Originally Posted by
Tipton
Citizenship is one thing. How applicants for FY1 are accepted into programs is something else.
Could you clarify for us your experience in this regard? My list of priorities came from a physician with significant experience of these matters. What is your experience / source of information?
I don't know how this plays out in the UK, but within the EU there are absolutely differences in acceptability, based on where you are from. This is practically speaking, not according to some wide-eyed notion of "Oh my gosh and golly, that could NEVER happen, because it would be DISCRIMINATORY." (Which, I'm sorry, is sheer naivety.)
As an example, in considering EU and (non-EU) graduates for training posts in Germany, I have a very well-placed friend who works as a recruiter for academic hospitals. He has flat out told me that there are unofficial "ranking lists" for different EU and non-EU grads in Germany. At the moment, coming from SE Europe, Greek physicians are currently quite well-considered in Germany, whereas Bulgarian and Romanian physicians are toward the bottom of the EU ladder. The Balkan crew are generally ranked somewhere above non-EU applicants from the Middle East (who often may have issues - rightly or wrongly - with German immigration officials), but still below the rest of the EU.
This is unofficial, but it's what he sees from day to day.

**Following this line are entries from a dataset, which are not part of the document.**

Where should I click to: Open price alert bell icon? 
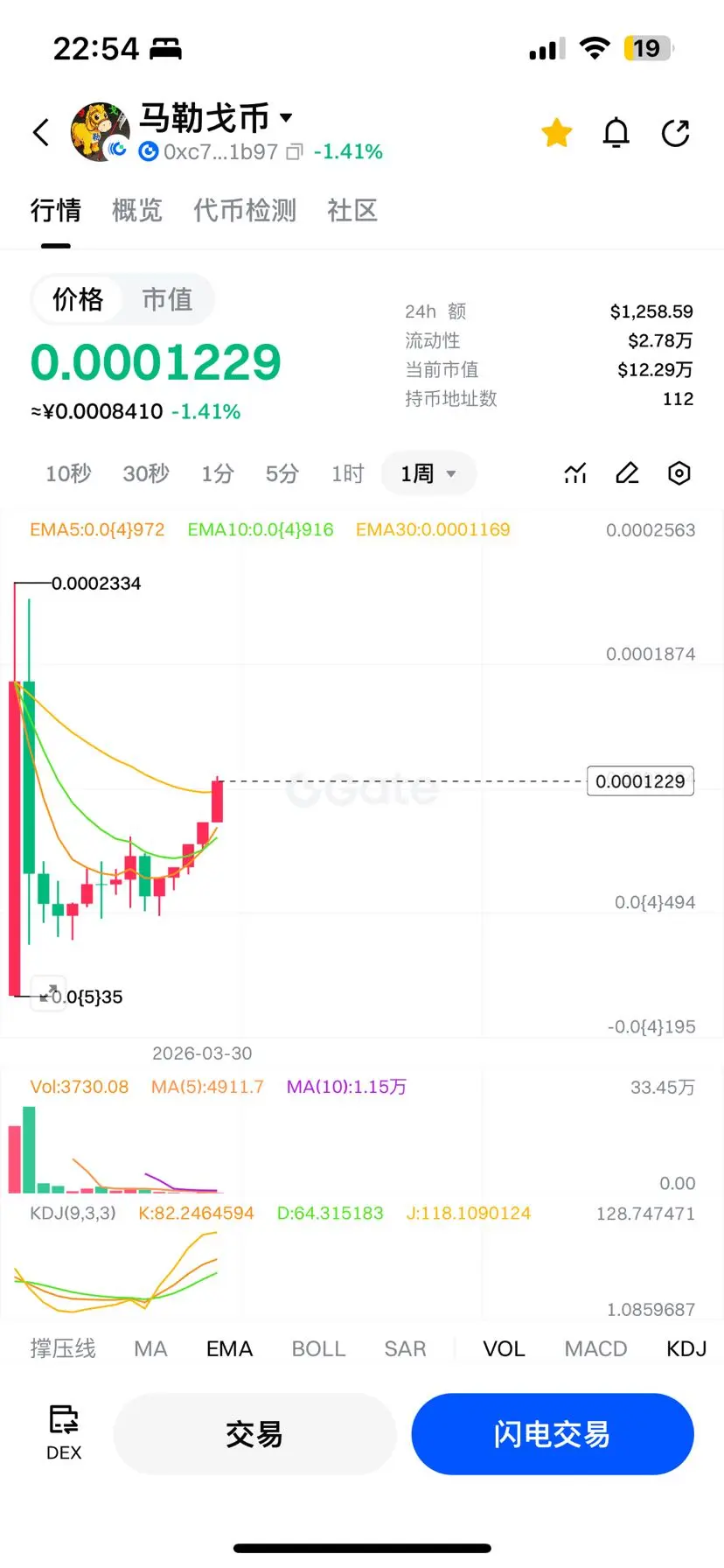pos(616,133)
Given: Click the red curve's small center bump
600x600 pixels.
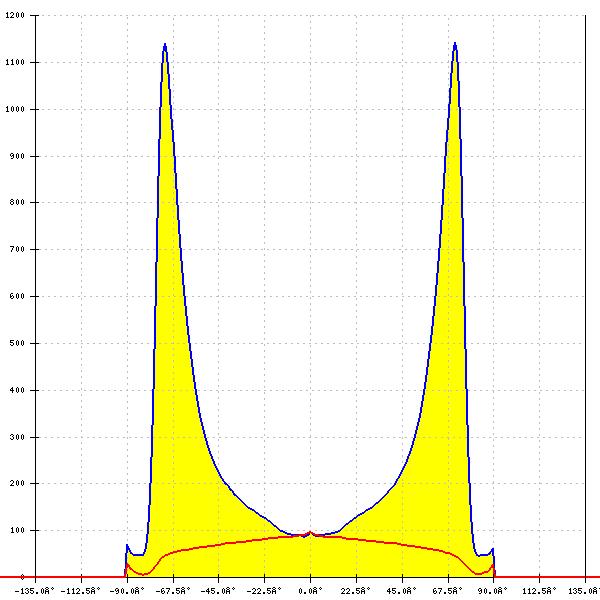Looking at the screenshot, I should click(310, 533).
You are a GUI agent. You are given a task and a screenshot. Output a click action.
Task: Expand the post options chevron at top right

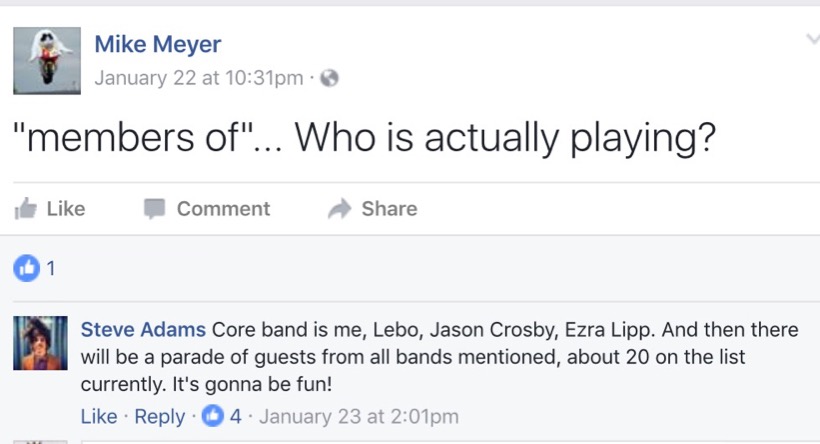[x=811, y=39]
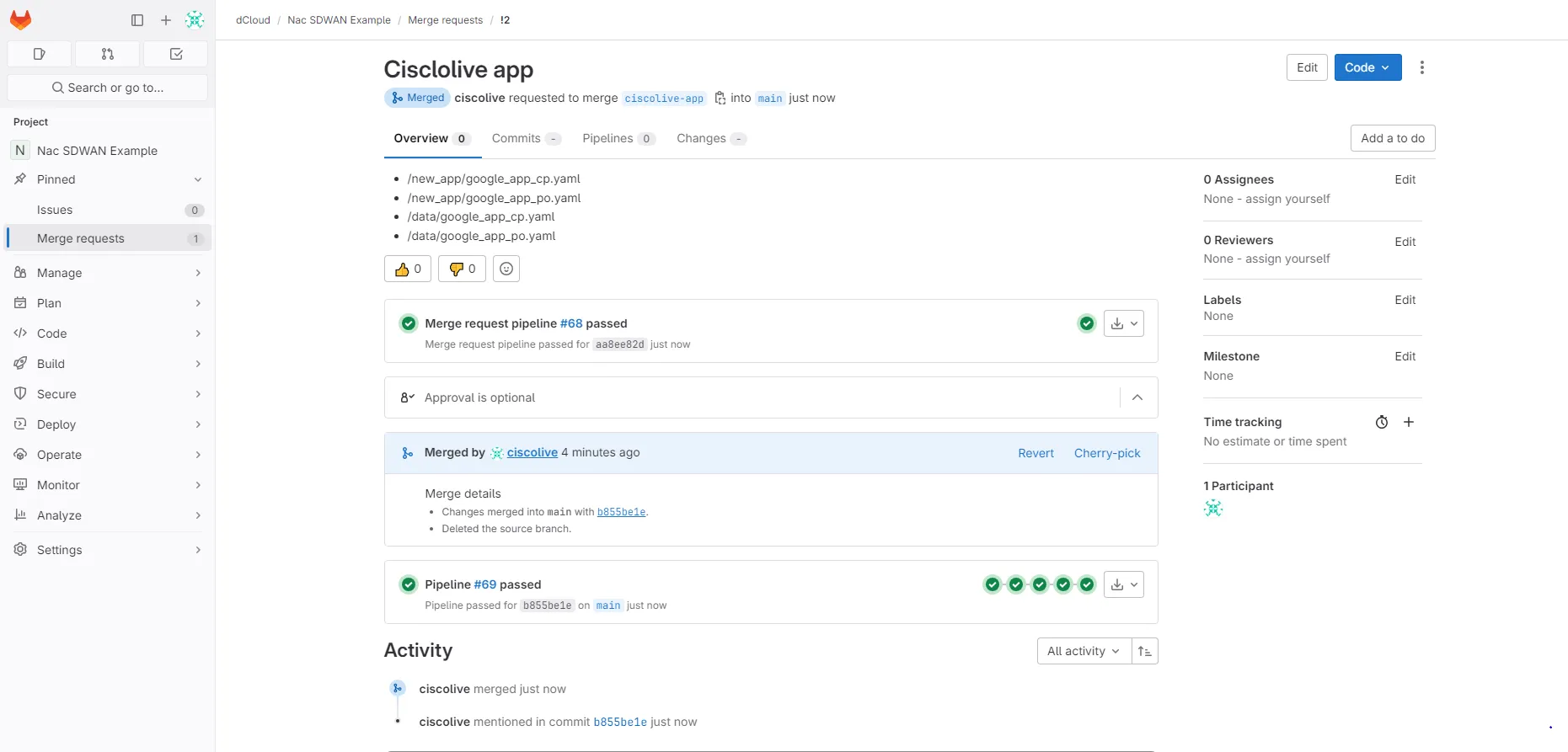This screenshot has height=752, width=1568.
Task: Click the Revert button
Action: pos(1036,453)

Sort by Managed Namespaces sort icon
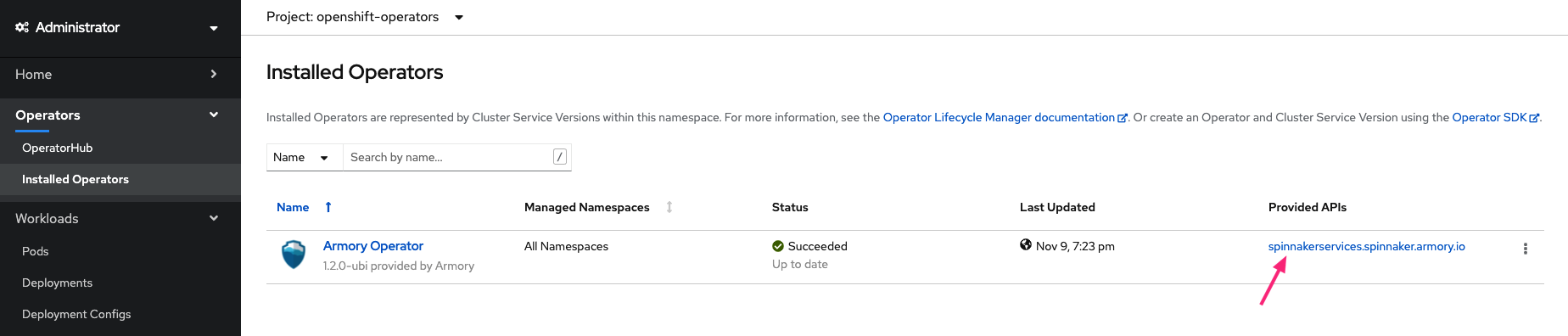click(669, 207)
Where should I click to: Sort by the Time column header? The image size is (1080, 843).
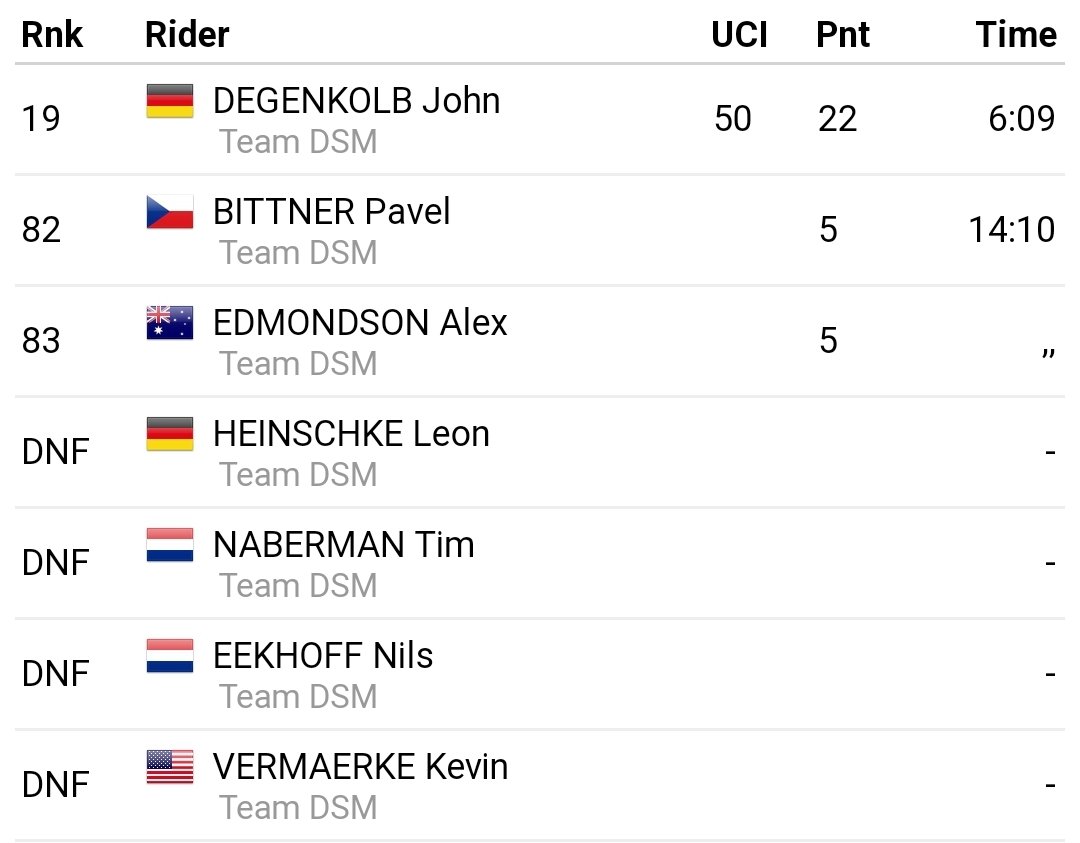(x=1016, y=34)
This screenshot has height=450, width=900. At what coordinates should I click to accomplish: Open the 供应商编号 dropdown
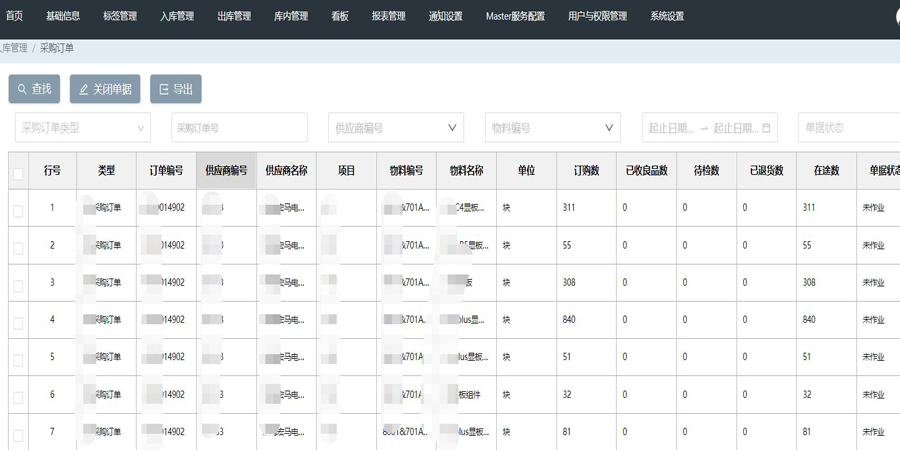click(395, 128)
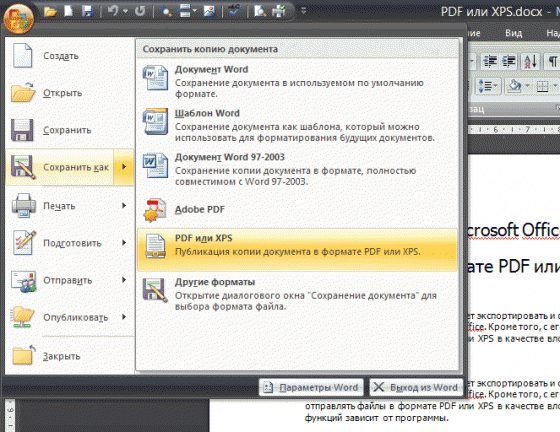Expand the Печать submenu arrow
560x432 pixels.
tap(124, 205)
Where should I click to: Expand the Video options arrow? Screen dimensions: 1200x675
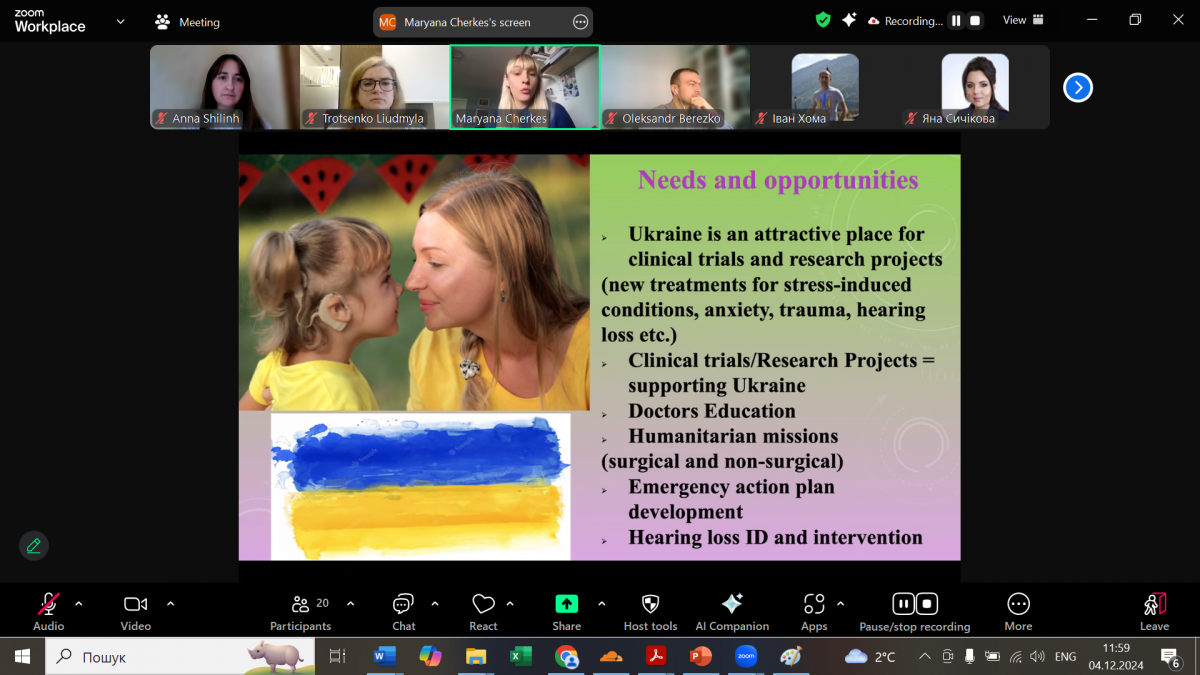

It is reality, but it is completely off the books and based on who gets the gig, so it's not like it could be prosecuted anyway. An applicant from Greece who speaks B2 level German is generally more likely to get the post than an applicant from Bulgaria with the same language skills. That's usually the way it rolls. Now, I know plenty of docs from Bulgaria who have garnered positions in Germany and elsewhere, but it is based on their sheer excellence when compared to peers. All things being equal, they would have a hard time... but if they bring a C1 or C2 language cert to the table, and plenty of experience, and publications, and a PhD, blah blah blah, then they can tilt the scales. But those scales weren't anywhere near balanced to start with.
Now, OK... perhaps the GMC and the UK are positioned loftily above all of this prejudice. Perhaps they are working from a completely clean slate, in which nobody in any hiring position at any hospital has any preconceived notions about people from different areas of the EU. Perhaps the UK offers a completely just society to EU citizens, no matter where they are from.
Perhaps, but I bloody well doubt it... and my Bulgarian friends in London (non-physicians) tell me otherwise, as well. Placing specific work-permit restrictions on Balkan immigrants -- which are NOT in place for other EU citizens -- is pretty damned discriminatory, innit?
"To array a man's will against his sickness is the supreme art of medicine."